PyTorch Dataset/DataLoader classes


My question is not directly related to HF libraries, so it is a bit off-topic, but I hope the moderators will not take too strict a view on that and let me keep it.

When training ResNet on ImageNet dataset, I coded some dataloading functionality by hand, which was extremely useful to me. I am currently transitioning from TF2 to PyTorch and I am very new to PyTorch Dataset and Dataloader classes. I am wondering whether PyTorch Dataset/DataLoader classes make the flow I coded by hand available out of the box. I did read PyTorch tutorials and API docs before posting the question.

Here is the problem:
ImageNet consists of ~ 1.3mln JPEG images, which take about 140Gb disk space. When compiling a batch, one needs to read a batch_size number of image files from the disk, and each of them needs to be pre-processed and this pre-processing is computationally expensive (load an image file of size NxM, randomly choose an integer in the interval [256, 480], re-size the image in the way that the shortest size is equal to this integer, crop randomly to extract a 224x224 square image, apply random color transformation to it, etc…). If this pre-processing could be done once and then used for all the epochs, it wouldn’t be a problem at all, but it needs to be re-done for each file each epoch (that’s how data augmenation is achieved). And training requires a large number of epochs (50-120).

Here is how I solved it:
I borrowed 30Gb from my RAM and made a buffer disk out of it. This space is enough to comfortably accomodate more that 1,000 batches (already pre-processed). I created a text file, monitoring the training progress (with two lines: current epoch number, current batch number), the training process updates this file after each 200 batches (which is equivalent of 1% of epoch with my batch size). Then I
wrote a run-time pre-processing script (both training and pre-processing run at the same time in parallel), which checks:

  1. where the training process currently is
  2. where the buffer currently starts (at which batch number)
  3. where the buffer currently ends (at which batch number)

If the pre-processing script sees that the training process went ahead and it is now safe to delete some batches from the start of the buffer, then it does so to free space. If the pre-processing script sees that the training process has less than 800 batches pre-processed and waiting to be fed to the training process, then it jumps into action, pre-processes more batches and places them at the end of the queue. Then it waits.
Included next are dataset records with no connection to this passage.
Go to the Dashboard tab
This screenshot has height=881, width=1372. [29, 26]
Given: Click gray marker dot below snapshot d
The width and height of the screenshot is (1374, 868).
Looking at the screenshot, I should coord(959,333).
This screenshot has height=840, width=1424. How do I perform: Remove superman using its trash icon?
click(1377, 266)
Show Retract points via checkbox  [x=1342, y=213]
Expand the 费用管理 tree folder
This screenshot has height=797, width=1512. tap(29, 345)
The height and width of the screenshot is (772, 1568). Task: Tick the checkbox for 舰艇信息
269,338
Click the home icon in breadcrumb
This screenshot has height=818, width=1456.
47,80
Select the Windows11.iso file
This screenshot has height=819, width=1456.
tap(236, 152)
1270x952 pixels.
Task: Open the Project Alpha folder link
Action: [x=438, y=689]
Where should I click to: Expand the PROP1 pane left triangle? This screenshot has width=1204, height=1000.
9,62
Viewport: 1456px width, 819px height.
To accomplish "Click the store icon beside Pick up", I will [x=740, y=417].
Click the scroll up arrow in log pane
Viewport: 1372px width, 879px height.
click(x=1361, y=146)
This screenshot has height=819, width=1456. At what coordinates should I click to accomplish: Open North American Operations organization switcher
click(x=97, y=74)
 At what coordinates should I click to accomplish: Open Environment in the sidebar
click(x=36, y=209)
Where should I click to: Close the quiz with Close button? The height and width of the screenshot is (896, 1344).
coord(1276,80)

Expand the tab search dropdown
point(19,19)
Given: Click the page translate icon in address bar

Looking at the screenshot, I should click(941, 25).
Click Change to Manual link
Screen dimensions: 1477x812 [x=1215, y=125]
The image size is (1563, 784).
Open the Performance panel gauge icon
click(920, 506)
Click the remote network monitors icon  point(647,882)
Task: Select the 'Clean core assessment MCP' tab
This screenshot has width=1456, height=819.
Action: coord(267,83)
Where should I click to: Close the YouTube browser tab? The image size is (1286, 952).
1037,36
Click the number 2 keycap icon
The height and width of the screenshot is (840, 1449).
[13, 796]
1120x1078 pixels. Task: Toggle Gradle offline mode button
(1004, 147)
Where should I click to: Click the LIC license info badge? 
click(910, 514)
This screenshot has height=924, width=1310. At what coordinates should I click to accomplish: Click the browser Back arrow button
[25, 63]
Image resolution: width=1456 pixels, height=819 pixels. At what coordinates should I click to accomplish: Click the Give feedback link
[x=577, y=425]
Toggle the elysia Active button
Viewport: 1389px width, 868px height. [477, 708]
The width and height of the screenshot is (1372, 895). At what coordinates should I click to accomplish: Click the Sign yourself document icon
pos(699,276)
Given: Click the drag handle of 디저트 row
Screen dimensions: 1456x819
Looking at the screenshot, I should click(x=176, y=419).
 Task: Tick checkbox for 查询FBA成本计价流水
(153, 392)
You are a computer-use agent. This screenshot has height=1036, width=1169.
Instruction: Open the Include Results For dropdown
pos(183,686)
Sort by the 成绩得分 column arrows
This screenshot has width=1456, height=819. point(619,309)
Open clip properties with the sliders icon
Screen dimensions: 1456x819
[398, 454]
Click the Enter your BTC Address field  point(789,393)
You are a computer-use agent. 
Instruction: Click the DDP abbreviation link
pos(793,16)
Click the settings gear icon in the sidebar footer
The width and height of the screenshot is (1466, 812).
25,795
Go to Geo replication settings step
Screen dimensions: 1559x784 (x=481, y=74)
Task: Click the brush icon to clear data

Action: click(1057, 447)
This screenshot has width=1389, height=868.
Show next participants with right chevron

It checks every 100 seconds whether there is any work for it, does it if there is, and then waits again. Pre-processing takes place 100% on the CPU and I could use multiple threads. This is important. Without it the pre-processing would not be able to work fast enough, and the main GPU training process would have to wait (which is unacceptable).

Can PyTorch Dataset/DataLoader classes provide the above functionality out of the box? If yes, I would appreciate if you could give a me push in the right direction. There is even no need to give me a code example (although that would be nice). Just tell me whether it is possible and where to look if it is.

Thank you!!


If there is anybody who is only 80-90% sure that there is no out of the box functionality like that, it would also help me a lot.

Hi ! I think you can use the PyTorch DataLoader:

  • with num_workers>0, you can use multiprocessing to load your data in parallel to the optimizations steps
  • with the prefetch_factor parameter, you can say how many samples are loaded in advance by each data loading worker.

Let me know if that was what you were looking for :slight_smile:

1 Like

Yes! Thank you!